What the task asks
According to the baseball thread, what batting average and OPS did Tex post in the World Series?

Text block
>> begin

Exhibit A, Gary Matthews Jr.
"F" you, Bill Stoneman....
That's not much of an edge, is it? That basically makes it a tossup.
He did a good job being an "it" guy for Colorado's run in '07. Basically put the team on his back.
Probably in that whole being equally valuable way.
Sure, there's an AL/NL split, but it's not a massive chasm. Anyway, 400 PAs of 120 OPS+ is probably a stretch to call a struggle, especially if you see that he hit .240/.288/.360 in his first 80 PAs, then hit .299/.400/.480 over his next 320 before being traded.
If you believe in defense, why would you believe in 'reputation' over the metrics that show that Teixeira is probably around a +4 projected defender at 1B and Holliday is around a +4 projected defender in LF?
Pass.
Holliday's a year older than Teixeira was in his free agent year, but he looks like he's very similar in value if you use the numbers and not stuff like reputation and intangibles.
I probably wouldn't go more than 6 yrs/$100M for him though.
Because if teams are going to pay for 'defense' they're going do more based on rep and scouting then they are going to base it on the defensive metrics that is going to be pounded into them that defense measured currently can't really be relied to measure defense season to season accurately because its a small sample size issue, and also how LF's are being used recently. When you have teams putting guys like Scotty Pods, Juan Pierre, and Randy Winn in the corner spots, the expectation for offense for an outfielder is going to be lowered, while a 1st baseman's offense is supposed to be elite. Holliday's in a catch-22, defense is supposedly being taken into account, but the GMs aren't going to take his defensive metrics seriously. And yes, that damn crotch shot he took in game 2 of the NLDS is going to be on GM's minds.
But you would for Texieria?
OK, but his marginal revenue to the Yankees is probably more than it is to you
Did you just watch the World Series? Tex batted .136 with an OPS of .614. If the Yanks had lost, he would be the new A Rod. (Who am I kidding, the media would still blame A Rod)
Do you have evidence of this? Is there some reason to think that no team that is in on Holliday uses objective data as part of their defensive evaluation? Also, if you are doing a good defensive projection, you're incorporating multiple years of data, which means SSS should be less of a concern. With Holliday and Teixeira, that means you have numbers in different leagues, in different ballparks, and behind different pitching staffs which should help correct for at least some of the mitigating factors that can skew defensive performance statistically.
Again, what's your evidence on this?

>> end

Listed entries

>> begin

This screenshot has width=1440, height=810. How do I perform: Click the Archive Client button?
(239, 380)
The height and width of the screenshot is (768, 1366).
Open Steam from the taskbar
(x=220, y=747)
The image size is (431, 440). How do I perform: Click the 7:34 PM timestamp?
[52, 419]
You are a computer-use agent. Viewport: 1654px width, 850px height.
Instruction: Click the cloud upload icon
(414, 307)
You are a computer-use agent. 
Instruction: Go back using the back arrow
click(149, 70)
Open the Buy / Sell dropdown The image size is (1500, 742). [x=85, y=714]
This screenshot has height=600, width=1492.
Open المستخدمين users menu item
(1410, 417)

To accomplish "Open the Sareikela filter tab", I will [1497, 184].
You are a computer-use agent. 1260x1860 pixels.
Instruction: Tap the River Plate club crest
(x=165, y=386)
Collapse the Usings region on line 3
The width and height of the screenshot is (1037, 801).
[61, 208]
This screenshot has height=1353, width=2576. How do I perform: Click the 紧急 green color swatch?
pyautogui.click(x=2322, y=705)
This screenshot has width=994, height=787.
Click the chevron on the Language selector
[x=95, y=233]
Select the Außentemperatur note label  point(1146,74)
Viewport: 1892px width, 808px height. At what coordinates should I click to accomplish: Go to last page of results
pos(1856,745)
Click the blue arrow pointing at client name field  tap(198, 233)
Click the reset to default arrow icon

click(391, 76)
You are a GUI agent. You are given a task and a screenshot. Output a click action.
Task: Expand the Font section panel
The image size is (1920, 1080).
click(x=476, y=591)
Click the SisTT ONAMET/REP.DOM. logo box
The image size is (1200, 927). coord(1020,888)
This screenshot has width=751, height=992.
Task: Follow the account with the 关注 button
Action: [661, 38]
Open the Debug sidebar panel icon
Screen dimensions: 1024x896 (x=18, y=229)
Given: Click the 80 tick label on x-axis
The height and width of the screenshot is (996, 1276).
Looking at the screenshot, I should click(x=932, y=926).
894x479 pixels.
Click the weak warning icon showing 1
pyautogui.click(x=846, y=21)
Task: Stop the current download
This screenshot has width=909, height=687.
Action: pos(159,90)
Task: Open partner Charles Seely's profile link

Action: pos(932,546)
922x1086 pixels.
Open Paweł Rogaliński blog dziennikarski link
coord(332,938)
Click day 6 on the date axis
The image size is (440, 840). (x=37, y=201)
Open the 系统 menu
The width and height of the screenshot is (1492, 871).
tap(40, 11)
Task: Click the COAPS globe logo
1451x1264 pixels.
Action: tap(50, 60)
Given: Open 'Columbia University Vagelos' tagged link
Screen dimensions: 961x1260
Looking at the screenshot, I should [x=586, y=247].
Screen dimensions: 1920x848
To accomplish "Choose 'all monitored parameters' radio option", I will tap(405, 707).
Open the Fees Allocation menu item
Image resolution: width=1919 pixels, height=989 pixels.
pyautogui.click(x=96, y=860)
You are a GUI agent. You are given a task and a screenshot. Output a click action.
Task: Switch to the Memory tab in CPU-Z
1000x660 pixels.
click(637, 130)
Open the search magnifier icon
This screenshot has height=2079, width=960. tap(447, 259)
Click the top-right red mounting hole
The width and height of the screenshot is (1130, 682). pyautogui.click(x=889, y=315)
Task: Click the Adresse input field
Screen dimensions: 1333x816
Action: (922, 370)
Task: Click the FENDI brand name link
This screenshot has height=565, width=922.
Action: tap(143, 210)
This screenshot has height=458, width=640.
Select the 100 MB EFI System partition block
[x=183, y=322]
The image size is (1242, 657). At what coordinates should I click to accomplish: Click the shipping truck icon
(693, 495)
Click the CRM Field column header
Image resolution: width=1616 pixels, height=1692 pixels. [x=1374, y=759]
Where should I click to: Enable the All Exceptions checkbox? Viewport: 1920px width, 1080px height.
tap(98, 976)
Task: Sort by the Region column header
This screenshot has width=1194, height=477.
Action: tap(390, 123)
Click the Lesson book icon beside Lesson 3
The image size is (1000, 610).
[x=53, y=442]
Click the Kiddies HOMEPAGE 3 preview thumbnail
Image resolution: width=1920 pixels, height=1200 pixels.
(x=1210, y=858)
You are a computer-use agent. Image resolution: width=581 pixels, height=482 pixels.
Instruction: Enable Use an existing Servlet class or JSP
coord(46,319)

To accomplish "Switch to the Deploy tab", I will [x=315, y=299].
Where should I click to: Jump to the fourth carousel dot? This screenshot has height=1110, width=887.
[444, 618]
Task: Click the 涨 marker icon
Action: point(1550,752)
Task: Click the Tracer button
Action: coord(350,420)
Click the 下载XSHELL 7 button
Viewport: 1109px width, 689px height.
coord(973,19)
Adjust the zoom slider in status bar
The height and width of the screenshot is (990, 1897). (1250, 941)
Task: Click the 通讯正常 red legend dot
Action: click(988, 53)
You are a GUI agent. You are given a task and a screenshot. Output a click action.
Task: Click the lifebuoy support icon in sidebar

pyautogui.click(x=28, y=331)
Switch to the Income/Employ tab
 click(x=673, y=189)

>> end

Task solution
He batted .136 with an OPS of .614.